▶ WHAT THIS TASK INVOLVES: When you reach the line containing "General (172, 1115)" in the entries below, please begin setting down lines exactly, stop only after the last one, and add nothing else.

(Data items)
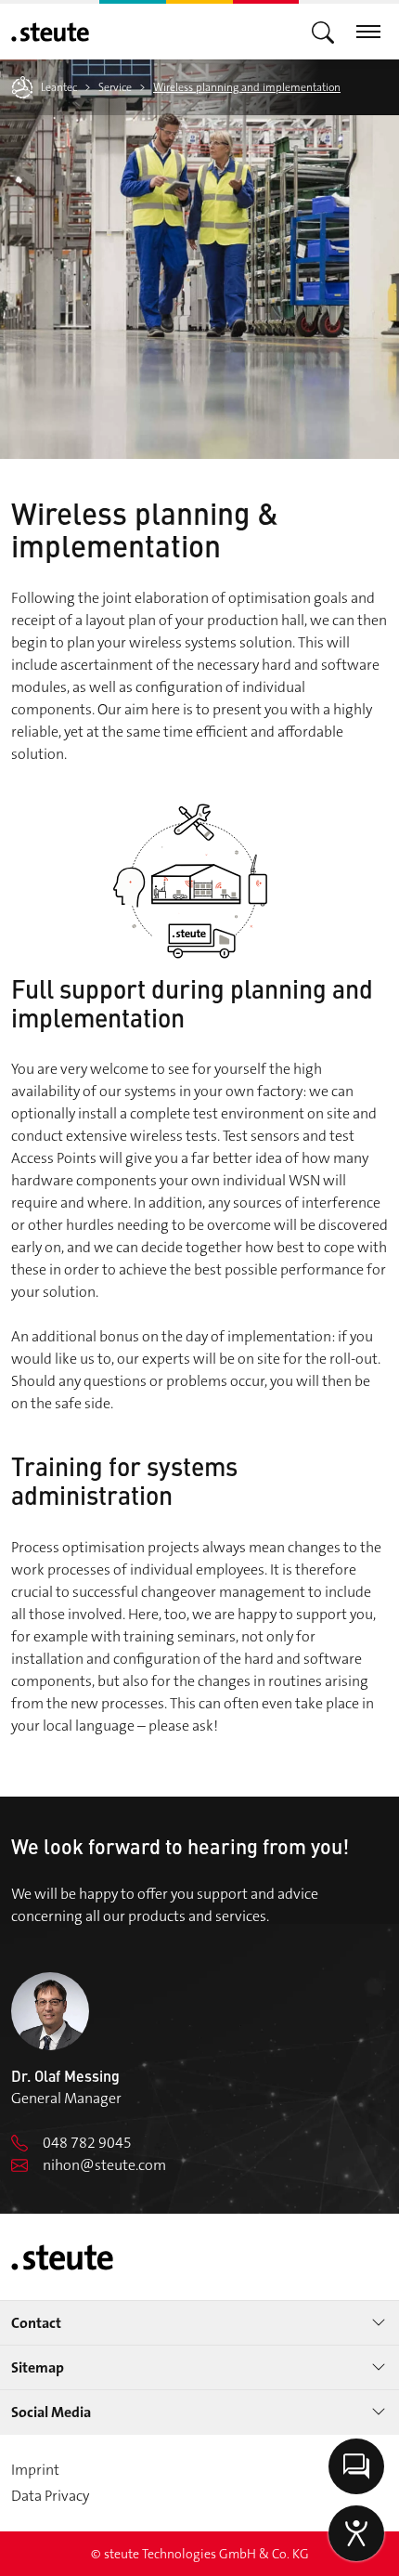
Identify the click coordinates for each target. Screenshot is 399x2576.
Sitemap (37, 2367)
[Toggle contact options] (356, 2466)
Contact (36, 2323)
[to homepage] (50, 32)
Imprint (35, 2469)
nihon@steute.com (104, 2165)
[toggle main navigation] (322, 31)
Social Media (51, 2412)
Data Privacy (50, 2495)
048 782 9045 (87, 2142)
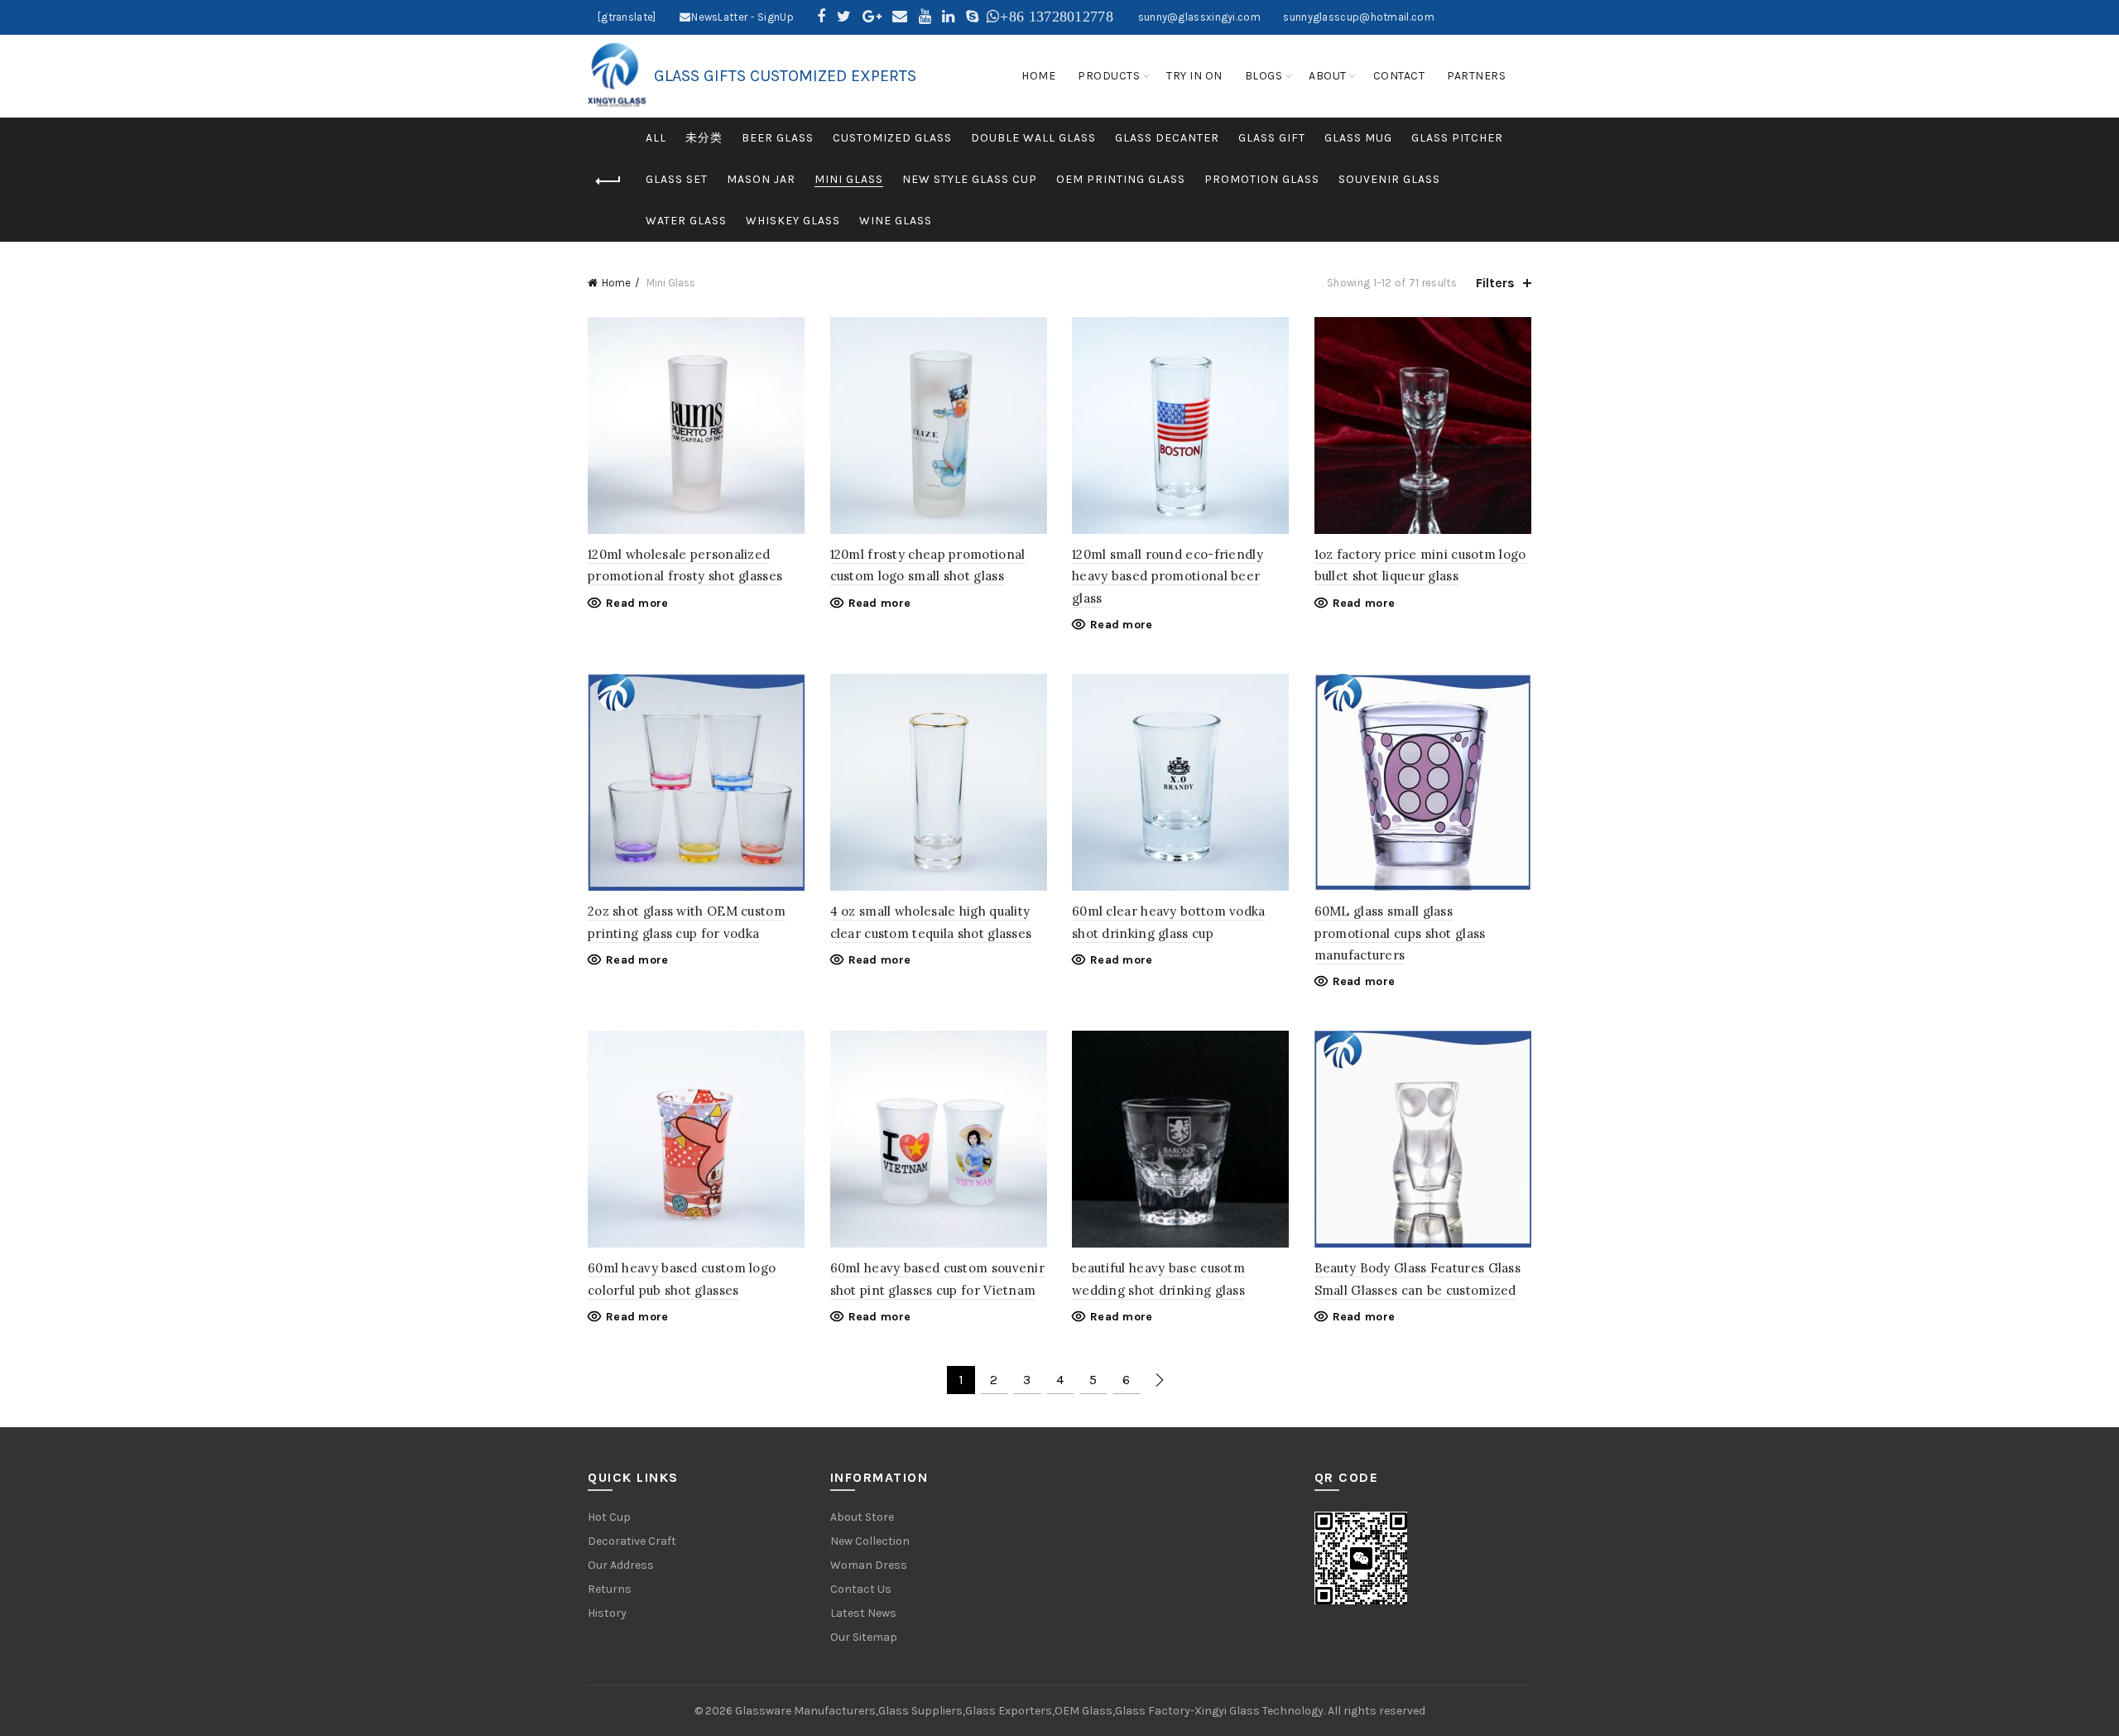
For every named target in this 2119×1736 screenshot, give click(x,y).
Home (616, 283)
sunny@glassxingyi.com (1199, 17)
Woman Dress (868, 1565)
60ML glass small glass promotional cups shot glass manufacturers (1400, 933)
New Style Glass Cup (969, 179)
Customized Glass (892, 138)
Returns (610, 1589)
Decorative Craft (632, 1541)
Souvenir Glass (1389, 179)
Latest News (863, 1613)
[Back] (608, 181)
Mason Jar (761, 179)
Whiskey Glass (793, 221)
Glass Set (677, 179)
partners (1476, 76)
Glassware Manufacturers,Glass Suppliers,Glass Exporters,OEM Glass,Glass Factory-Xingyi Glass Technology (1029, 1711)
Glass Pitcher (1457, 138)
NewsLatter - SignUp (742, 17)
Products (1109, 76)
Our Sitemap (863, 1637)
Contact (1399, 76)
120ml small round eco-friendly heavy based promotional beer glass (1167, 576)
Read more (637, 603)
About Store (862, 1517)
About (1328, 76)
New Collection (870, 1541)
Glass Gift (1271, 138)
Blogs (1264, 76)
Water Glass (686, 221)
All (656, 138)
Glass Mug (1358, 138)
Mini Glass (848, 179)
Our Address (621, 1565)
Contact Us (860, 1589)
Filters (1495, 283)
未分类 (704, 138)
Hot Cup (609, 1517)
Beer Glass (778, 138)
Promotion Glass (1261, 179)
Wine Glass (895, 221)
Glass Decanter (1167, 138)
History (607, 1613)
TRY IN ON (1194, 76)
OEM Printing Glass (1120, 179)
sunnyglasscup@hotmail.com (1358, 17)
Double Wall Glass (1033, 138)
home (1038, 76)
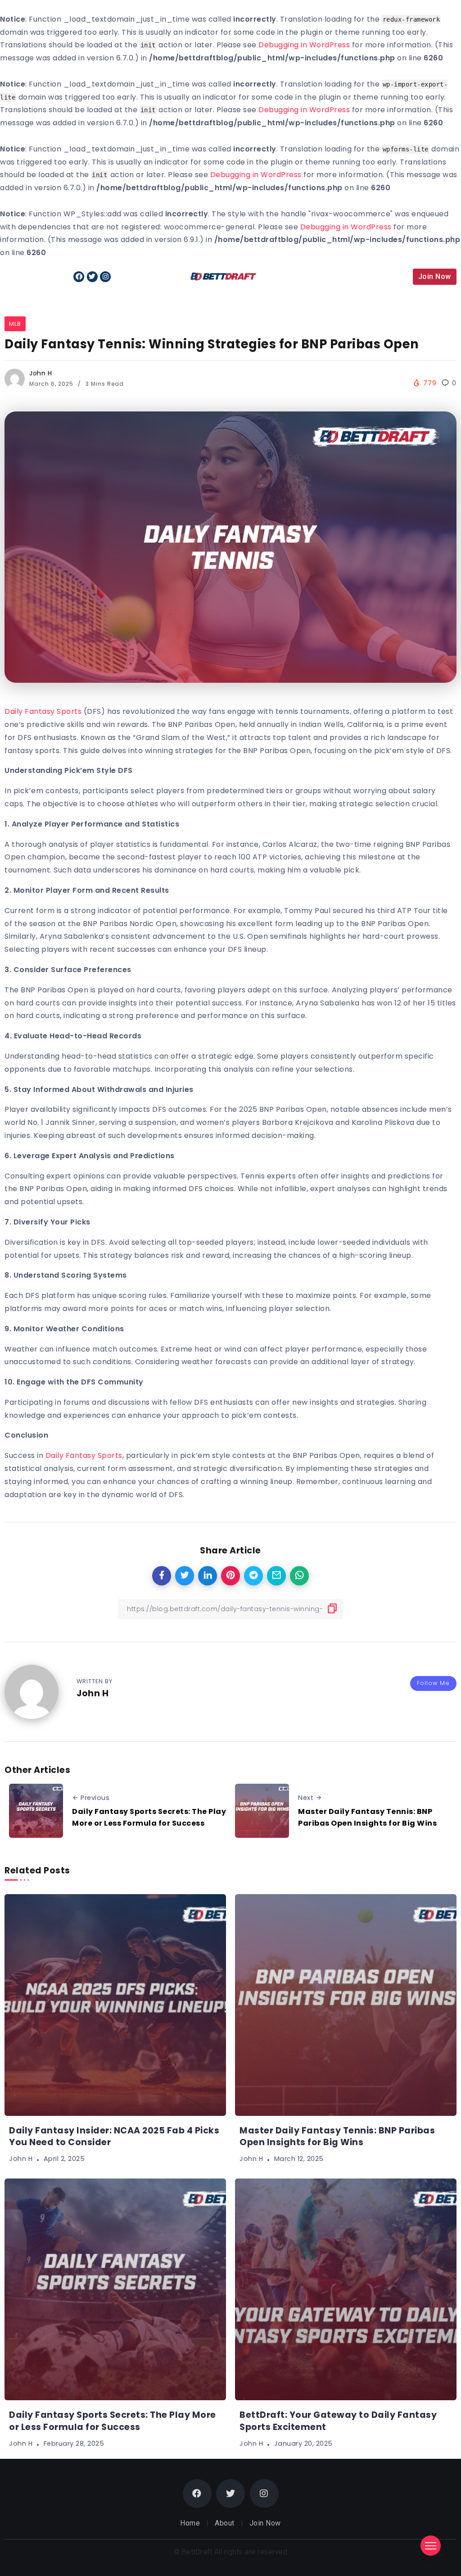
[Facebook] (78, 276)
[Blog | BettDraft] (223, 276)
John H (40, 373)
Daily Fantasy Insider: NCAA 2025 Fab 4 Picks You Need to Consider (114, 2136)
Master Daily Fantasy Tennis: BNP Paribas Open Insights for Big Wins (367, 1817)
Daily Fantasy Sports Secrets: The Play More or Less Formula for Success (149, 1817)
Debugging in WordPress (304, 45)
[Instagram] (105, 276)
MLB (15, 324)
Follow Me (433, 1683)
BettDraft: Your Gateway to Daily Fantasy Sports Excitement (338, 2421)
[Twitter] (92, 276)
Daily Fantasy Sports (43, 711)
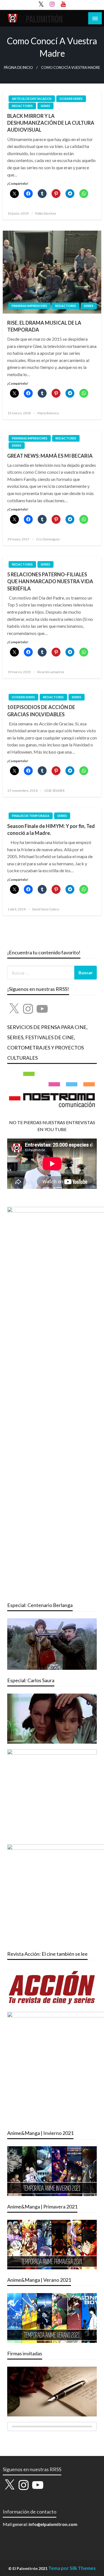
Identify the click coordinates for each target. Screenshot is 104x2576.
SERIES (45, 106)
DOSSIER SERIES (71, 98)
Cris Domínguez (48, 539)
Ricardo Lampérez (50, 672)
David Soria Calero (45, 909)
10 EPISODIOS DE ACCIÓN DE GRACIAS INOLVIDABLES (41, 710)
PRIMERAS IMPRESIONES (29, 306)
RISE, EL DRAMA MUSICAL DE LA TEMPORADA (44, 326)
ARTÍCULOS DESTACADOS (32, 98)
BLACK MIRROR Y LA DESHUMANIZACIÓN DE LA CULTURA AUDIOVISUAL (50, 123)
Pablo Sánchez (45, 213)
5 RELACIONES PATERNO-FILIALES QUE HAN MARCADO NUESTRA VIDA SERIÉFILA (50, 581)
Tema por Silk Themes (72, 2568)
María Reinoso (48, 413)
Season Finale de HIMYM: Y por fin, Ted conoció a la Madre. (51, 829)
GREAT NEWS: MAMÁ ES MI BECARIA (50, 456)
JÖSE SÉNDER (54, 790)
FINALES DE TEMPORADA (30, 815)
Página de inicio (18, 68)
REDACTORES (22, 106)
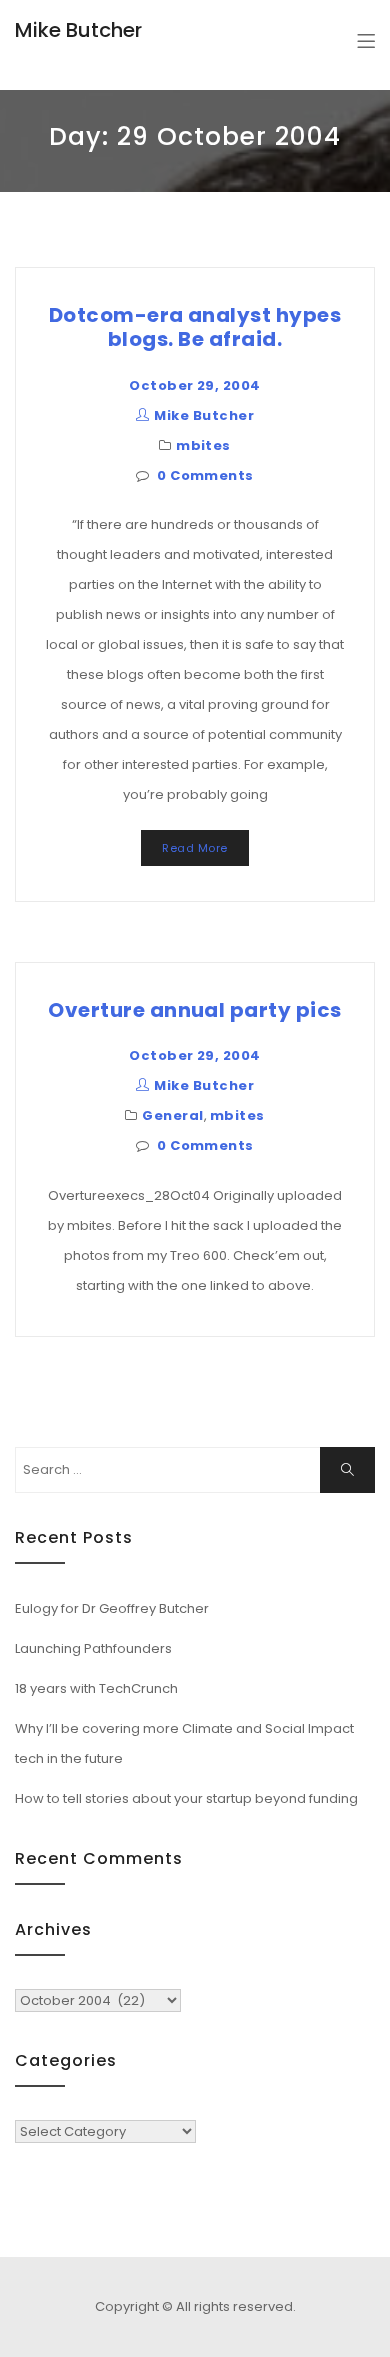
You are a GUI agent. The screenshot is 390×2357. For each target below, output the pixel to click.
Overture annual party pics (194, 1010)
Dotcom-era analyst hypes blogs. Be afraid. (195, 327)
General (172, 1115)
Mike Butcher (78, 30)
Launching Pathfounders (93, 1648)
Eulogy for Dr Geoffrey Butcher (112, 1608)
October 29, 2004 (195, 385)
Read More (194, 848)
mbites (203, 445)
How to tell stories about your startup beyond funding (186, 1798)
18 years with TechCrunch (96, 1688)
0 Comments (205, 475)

▶ RESPONSE:
General (172, 1115)
Mike Butcher (78, 30)
Launching Pathfounders (93, 1648)
Eulogy for Dr Geoffrey Butcher (112, 1608)
October 29, 2004 (195, 385)
Read More (194, 848)
mbites (203, 445)
How to tell stories about your startup beyond funding (186, 1798)
18 years with TechCrunch (96, 1688)
0 Comments (205, 475)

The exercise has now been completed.